*INFORMATION SUPPLIED:*
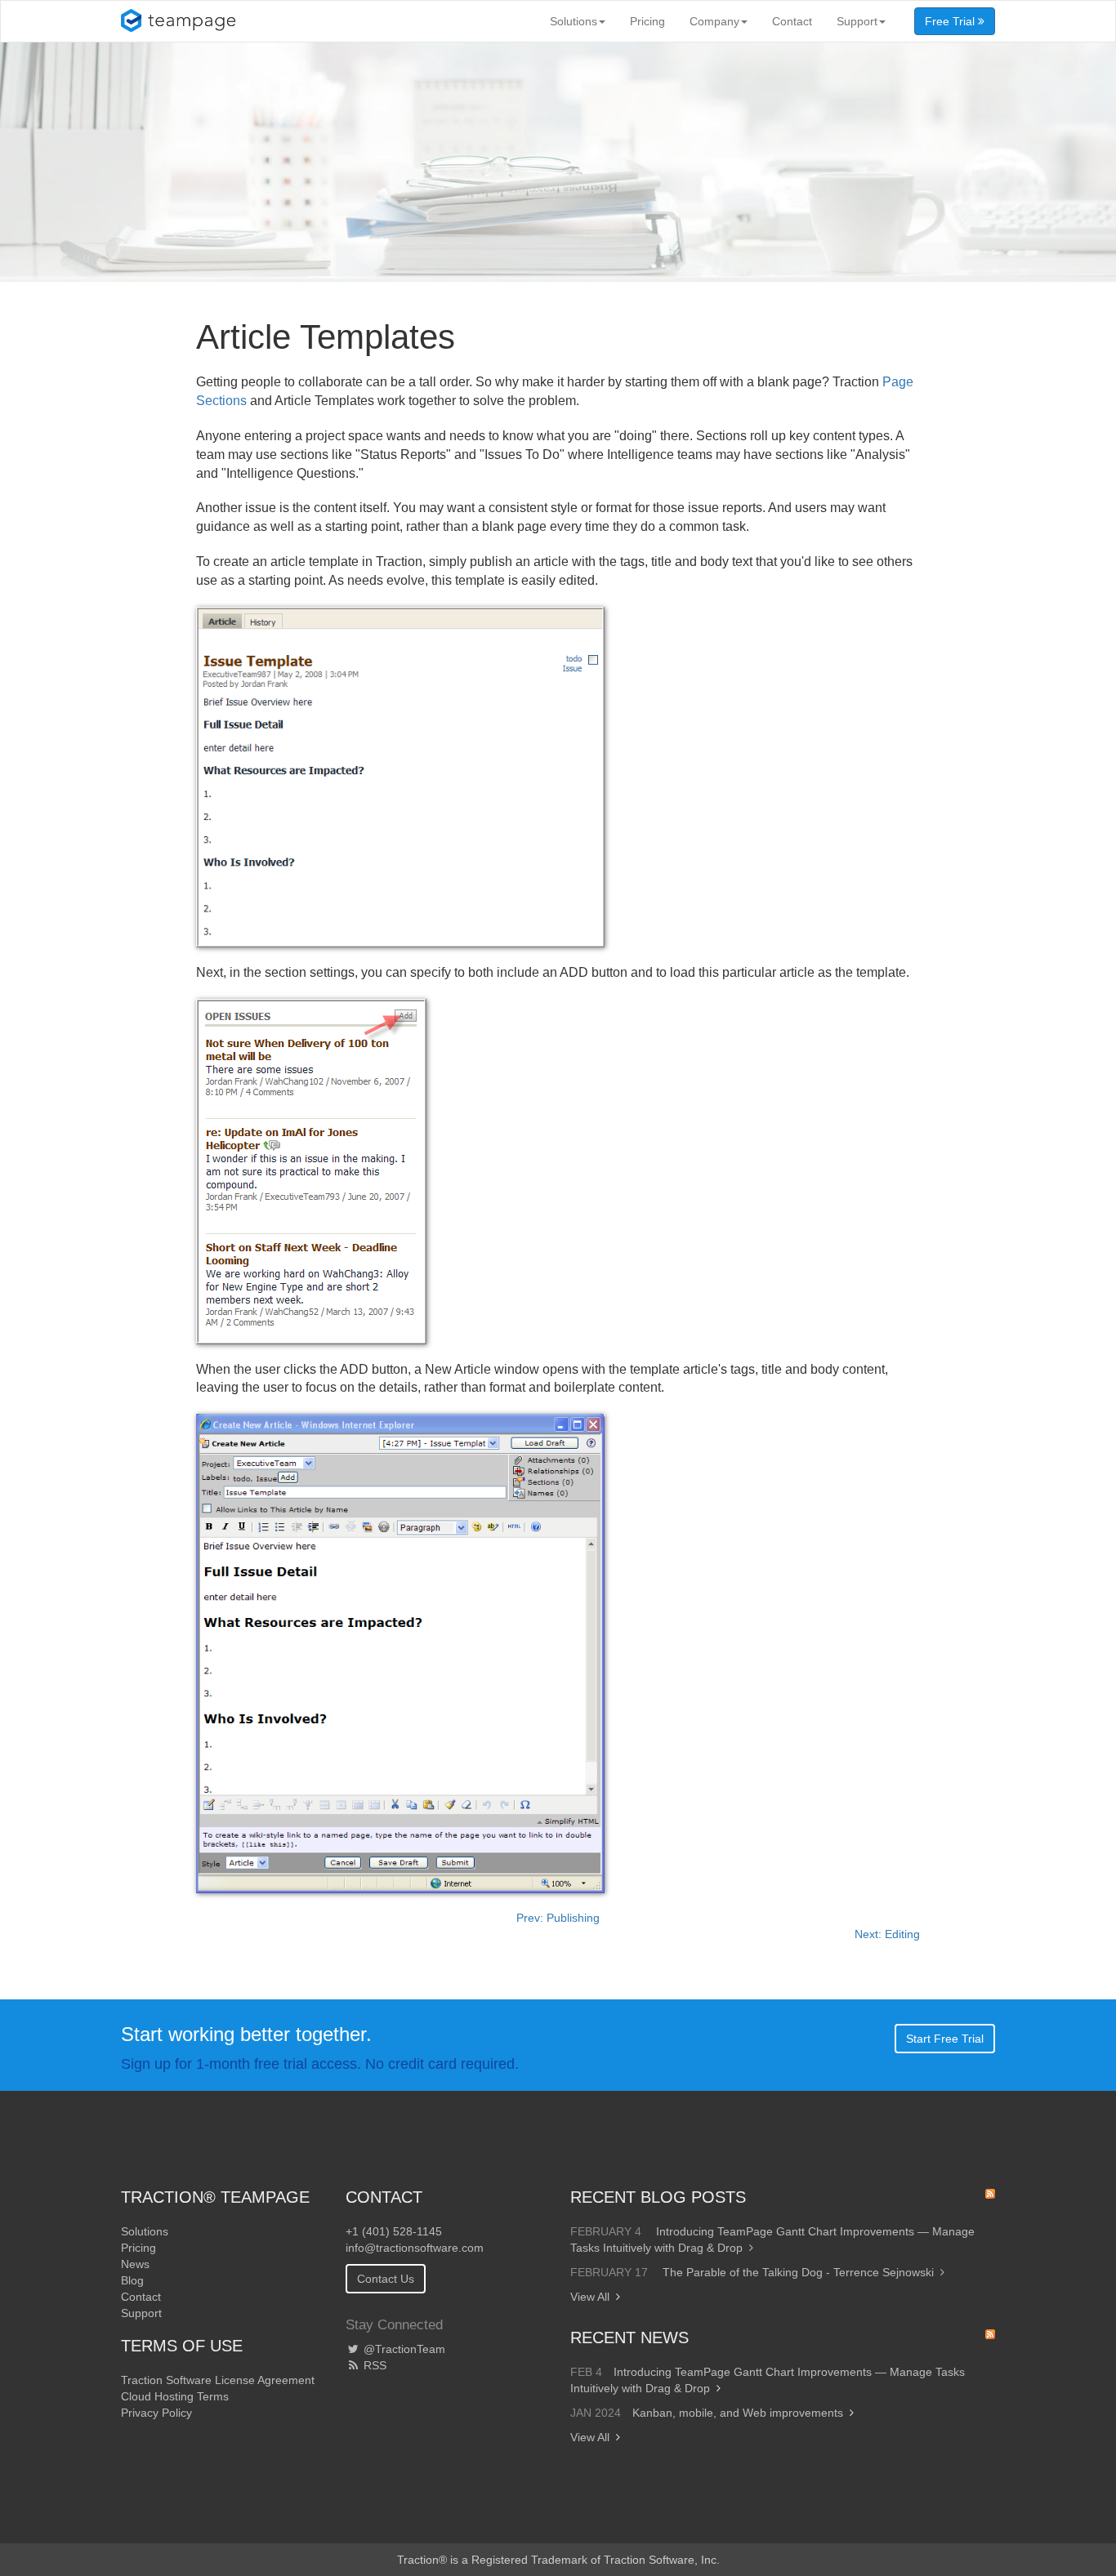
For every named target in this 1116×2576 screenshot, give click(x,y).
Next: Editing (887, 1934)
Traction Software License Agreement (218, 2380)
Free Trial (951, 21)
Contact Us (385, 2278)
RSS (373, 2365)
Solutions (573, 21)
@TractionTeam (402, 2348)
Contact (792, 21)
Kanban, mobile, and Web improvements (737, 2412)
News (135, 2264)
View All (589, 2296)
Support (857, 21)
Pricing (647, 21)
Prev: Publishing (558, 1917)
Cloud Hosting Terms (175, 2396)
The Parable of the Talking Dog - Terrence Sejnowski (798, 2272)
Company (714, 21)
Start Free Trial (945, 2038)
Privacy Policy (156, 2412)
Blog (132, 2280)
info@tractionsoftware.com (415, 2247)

*WHAT IS EXPECTED:* Starting at the line that has "Free Trial (951, 21)" in the records above, restate word for word every line until the one that has "Company (714, 21)", and include that one as well.

*EXERCISE RESULT:*
Free Trial (951, 21)
Contact Us (385, 2278)
RSS (373, 2365)
Solutions (573, 21)
@TractionTeam (402, 2348)
Contact (792, 21)
Kanban, mobile, and Web improvements (737, 2412)
News (135, 2264)
View All (589, 2296)
Support (857, 21)
Pricing (647, 21)
Prev: Publishing (558, 1917)
Cloud Hosting Terms (175, 2396)
The Parable of the Talking Dog - Terrence Sejnowski (798, 2272)
Company (714, 21)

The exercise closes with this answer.